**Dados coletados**
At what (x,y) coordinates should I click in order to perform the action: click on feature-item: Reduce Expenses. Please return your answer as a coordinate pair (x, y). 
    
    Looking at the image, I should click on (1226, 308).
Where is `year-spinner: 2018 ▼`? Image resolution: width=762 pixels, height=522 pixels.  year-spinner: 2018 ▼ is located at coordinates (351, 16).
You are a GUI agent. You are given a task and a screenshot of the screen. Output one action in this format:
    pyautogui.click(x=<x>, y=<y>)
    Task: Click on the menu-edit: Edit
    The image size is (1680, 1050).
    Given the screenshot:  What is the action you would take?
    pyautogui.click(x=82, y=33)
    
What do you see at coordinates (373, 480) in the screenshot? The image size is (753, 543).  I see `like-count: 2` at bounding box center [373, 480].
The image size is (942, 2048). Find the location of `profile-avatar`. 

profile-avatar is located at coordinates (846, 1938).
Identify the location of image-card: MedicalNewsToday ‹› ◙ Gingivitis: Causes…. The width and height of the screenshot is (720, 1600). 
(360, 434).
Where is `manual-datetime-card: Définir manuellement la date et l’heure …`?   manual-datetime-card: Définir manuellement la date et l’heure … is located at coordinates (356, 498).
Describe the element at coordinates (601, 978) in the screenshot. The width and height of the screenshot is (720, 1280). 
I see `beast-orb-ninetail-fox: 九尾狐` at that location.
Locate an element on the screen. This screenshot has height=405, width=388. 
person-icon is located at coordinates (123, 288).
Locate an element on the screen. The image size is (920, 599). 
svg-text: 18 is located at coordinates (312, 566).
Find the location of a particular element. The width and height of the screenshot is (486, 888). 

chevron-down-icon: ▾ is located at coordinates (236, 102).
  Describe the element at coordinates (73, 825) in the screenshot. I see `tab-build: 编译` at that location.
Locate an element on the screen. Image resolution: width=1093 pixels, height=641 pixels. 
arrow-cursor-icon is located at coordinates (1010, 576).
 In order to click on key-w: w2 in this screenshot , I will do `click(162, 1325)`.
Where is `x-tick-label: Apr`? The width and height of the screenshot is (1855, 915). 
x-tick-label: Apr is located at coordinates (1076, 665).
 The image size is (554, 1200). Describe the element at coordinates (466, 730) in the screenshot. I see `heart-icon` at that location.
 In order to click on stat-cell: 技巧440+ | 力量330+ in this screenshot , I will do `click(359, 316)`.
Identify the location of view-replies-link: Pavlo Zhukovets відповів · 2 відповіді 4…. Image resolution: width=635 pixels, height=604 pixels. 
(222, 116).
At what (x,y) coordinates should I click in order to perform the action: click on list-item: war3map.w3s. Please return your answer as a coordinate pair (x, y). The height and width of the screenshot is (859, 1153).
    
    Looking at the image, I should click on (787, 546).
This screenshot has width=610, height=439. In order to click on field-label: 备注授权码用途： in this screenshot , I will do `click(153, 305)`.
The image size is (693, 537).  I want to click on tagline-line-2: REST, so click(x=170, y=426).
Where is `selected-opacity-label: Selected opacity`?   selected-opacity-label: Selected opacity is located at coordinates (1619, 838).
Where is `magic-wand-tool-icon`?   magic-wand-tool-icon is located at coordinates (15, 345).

**SEU OBJETIVO**
Reproduza a listagem acima na íntegra, linha por linha, sem qualquer alteração.

**EXERCÍCIO CONCLUÍDO**
At what (x,y) coordinates should I click in order to perform the action: click on feature-item: Reduce Expenses. Please return your answer as a coordinate pair (x, y). 
    
    Looking at the image, I should click on (1226, 308).
Where is `year-spinner: 2018 ▼`? Image resolution: width=762 pixels, height=522 pixels.  year-spinner: 2018 ▼ is located at coordinates (351, 16).
You are a GUI agent. You are given a task and a screenshot of the screen. Output one action in this format:
    pyautogui.click(x=<x>, y=<y>)
    Task: Click on the menu-edit: Edit
    The image size is (1680, 1050).
    Given the screenshot:  What is the action you would take?
    pyautogui.click(x=82, y=33)
    
What do you see at coordinates (373, 480) in the screenshot? The image size is (753, 543).  I see `like-count: 2` at bounding box center [373, 480].
The image size is (942, 2048). Find the location of `profile-avatar`. 

profile-avatar is located at coordinates (846, 1938).
Identify the location of image-card: MedicalNewsToday ‹› ◙ Gingivitis: Causes…. The width and height of the screenshot is (720, 1600). 
(360, 434).
Where is `manual-datetime-card: Définir manuellement la date et l’heure …`?   manual-datetime-card: Définir manuellement la date et l’heure … is located at coordinates (356, 498).
Describe the element at coordinates (601, 978) in the screenshot. The width and height of the screenshot is (720, 1280). 
I see `beast-orb-ninetail-fox: 九尾狐` at that location.
Locate an element on the screen. This screenshot has height=405, width=388. 
person-icon is located at coordinates (123, 288).
Locate an element on the screen. The image size is (920, 599). 
svg-text: 18 is located at coordinates (312, 566).
Find the location of a particular element. The width and height of the screenshot is (486, 888). 

chevron-down-icon: ▾ is located at coordinates (236, 102).
  Describe the element at coordinates (73, 825) in the screenshot. I see `tab-build: 编译` at that location.
Locate an element on the screen. Image resolution: width=1093 pixels, height=641 pixels. 
arrow-cursor-icon is located at coordinates (1010, 576).
 In order to click on key-w: w2 in this screenshot , I will do `click(162, 1325)`.
Where is `x-tick-label: Apr`? The width and height of the screenshot is (1855, 915). 
x-tick-label: Apr is located at coordinates (1076, 665).
 The image size is (554, 1200). Describe the element at coordinates (466, 730) in the screenshot. I see `heart-icon` at that location.
 In order to click on stat-cell: 技巧440+ | 力量330+ in this screenshot , I will do `click(359, 316)`.
Identify the location of view-replies-link: Pavlo Zhukovets відповів · 2 відповіді 4…. Image resolution: width=635 pixels, height=604 pixels. 
(222, 116).
At what (x,y) coordinates should I click in order to perform the action: click on list-item: war3map.w3s. Please return your answer as a coordinate pair (x, y). The height and width of the screenshot is (859, 1153).
    
    Looking at the image, I should click on (787, 546).
This screenshot has width=610, height=439. In order to click on field-label: 备注授权码用途： in this screenshot , I will do `click(153, 305)`.
The image size is (693, 537).  I want to click on tagline-line-2: REST, so click(x=170, y=426).
Where is `selected-opacity-label: Selected opacity`?   selected-opacity-label: Selected opacity is located at coordinates (1619, 838).
Where is `magic-wand-tool-icon`?   magic-wand-tool-icon is located at coordinates (15, 345).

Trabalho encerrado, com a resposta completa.